Democratic Candidates Must Address Cyber Threats
As we’ve seen from the debates so far, the Democratic presidential candidates seem focused on relitigating opponents’ past records and the 2016 election. They’re missing an opportunity to discuss major national security concerns that affect every day Americans. Cybersecurity threats, from election interference by Russia to 5G dominance by China, are top concerns for our national security.
The U.S. faces continued security threats. Given the ongoing trade discussions with China, the Democratic candidates must make plans for how bilateral relationships can improve, while mitigating the security threats China presents.

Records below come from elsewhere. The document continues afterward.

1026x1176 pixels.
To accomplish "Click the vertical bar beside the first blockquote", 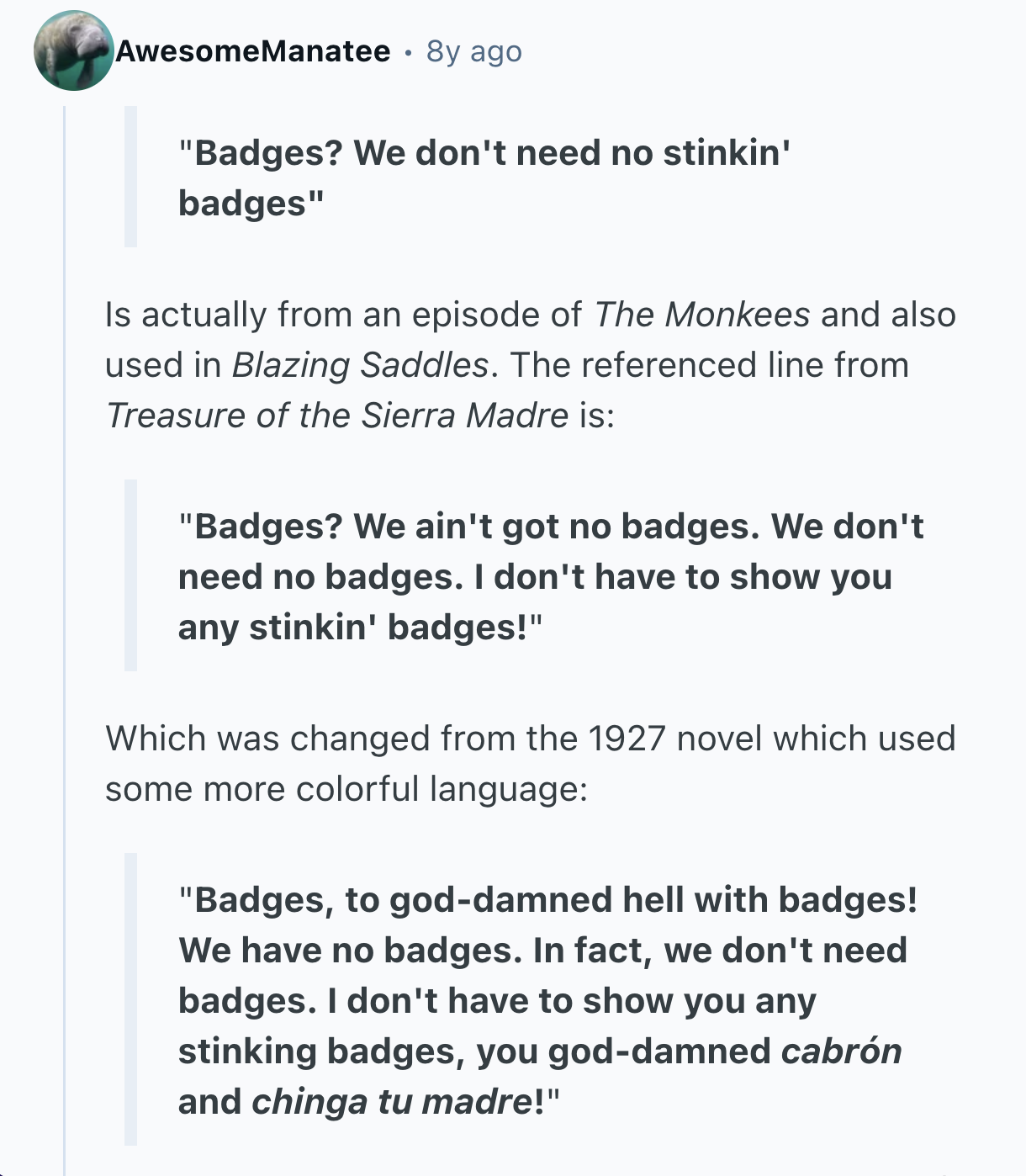I will pyautogui.click(x=130, y=177).
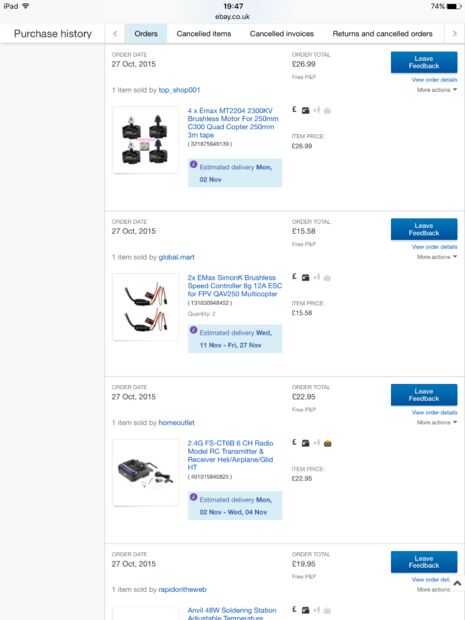Viewport: 465px width, 620px height.
Task: Tap the tab bar's right scroll arrow
Action: (x=454, y=34)
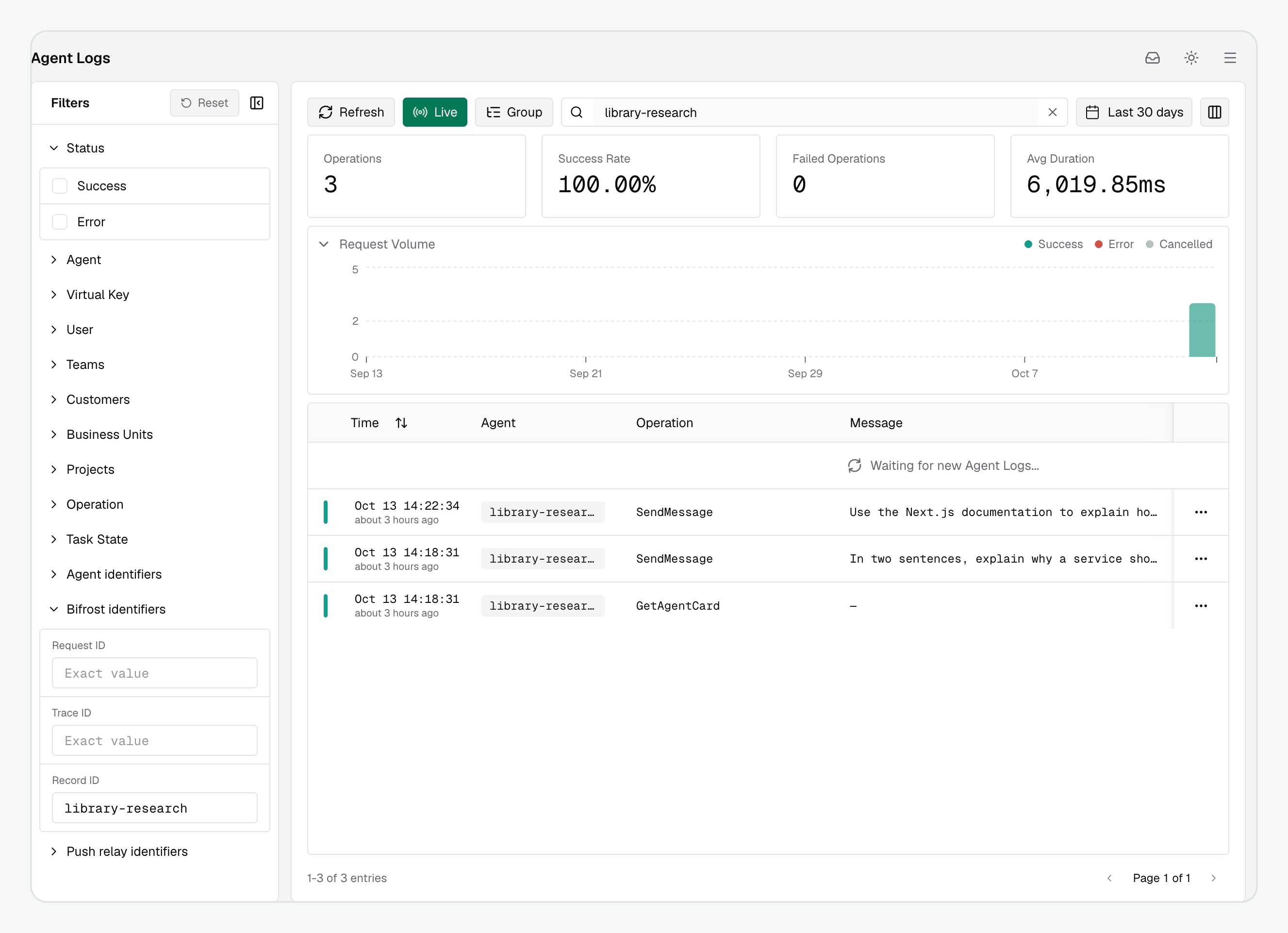Toggle light theme sun icon

coord(1191,58)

Huawei, a Chinese company and global leader of 5G technology, embodies security threats that have direct connections with Chinese state actions. A recent report showed that almost 200 Huawei employees have backgrounds in Chinese national security, and it seems that Huawei is a revolving door for the Chinese People’s Party (CPP). Because of this, analysts in previous reports have estimated that Huawei decisions are 99% controlled by the Chinese government. Proving this, Huawei was founded and is led by Ren Zhengfei, a former People's Liberation Army (PLA) military technology and intelligence officer. Depending on the 5G network that Huawei is building and proliferating, China could gain access to sensitive intelligence and data.
Because Huawei and the Chinese state are connected at the hip, a giant concern is China’s 2017 National Intelligence Law, which stipulates that “any organization or citizen shall support, assist and cooperate with the state intelligence work in accordance with the law.” While Huawei continues to proclaim their independence, it’s simply unrealistic to believe them. The U.S. conducted $737.1 billion in trade with China in 2018. As a strategic trade partner, there must be a plan to mitigate the security threat while protecting our economy.
Chinese state-sponsored cyber hacking and theft of intellectual property has remained a contentious point between our two countries — recall the hack of the U.S. Office of Personnel Management. Last year, two Chinese nationals were charged as a part of government-backed hacking campaign whereby they gained access to information from NASA, the U.S. Department of Energy, and others.
American data, as we have seen from repeated cyber breaches is vulnerable. It’s not always state actors who will seek to exploit vulnerabilities. But, the more that we are connected to the internet, from cell phones to IoT devices to military devices, the more vulnerabilities are present. If Huawei establishes itself as the leader and monopolized provider of the 5G global network, the risk of future breaches increase exponentially, especially since Huawei has a track record of building backdoor access into their networks via hardware and software.
Huawei’s potential access to sensitive data isn’t just present in the US. The risk presents itself if Huawei and other vulnerable technology is present in the networks of our closest allies. The Five Eyes -- the United Kingdom, Canada, Australia, and New Zealand (and the U.S.) — are deciding if they should allow Huawei to develop and deploy the 5G network in their countries. If they decide to allow Huawei to deploy, it could significantly affect how the U.S. shares sensitive information and intelligence. We would not want to share sensitive national security information on a network that we know is riddled with vulnerabilities.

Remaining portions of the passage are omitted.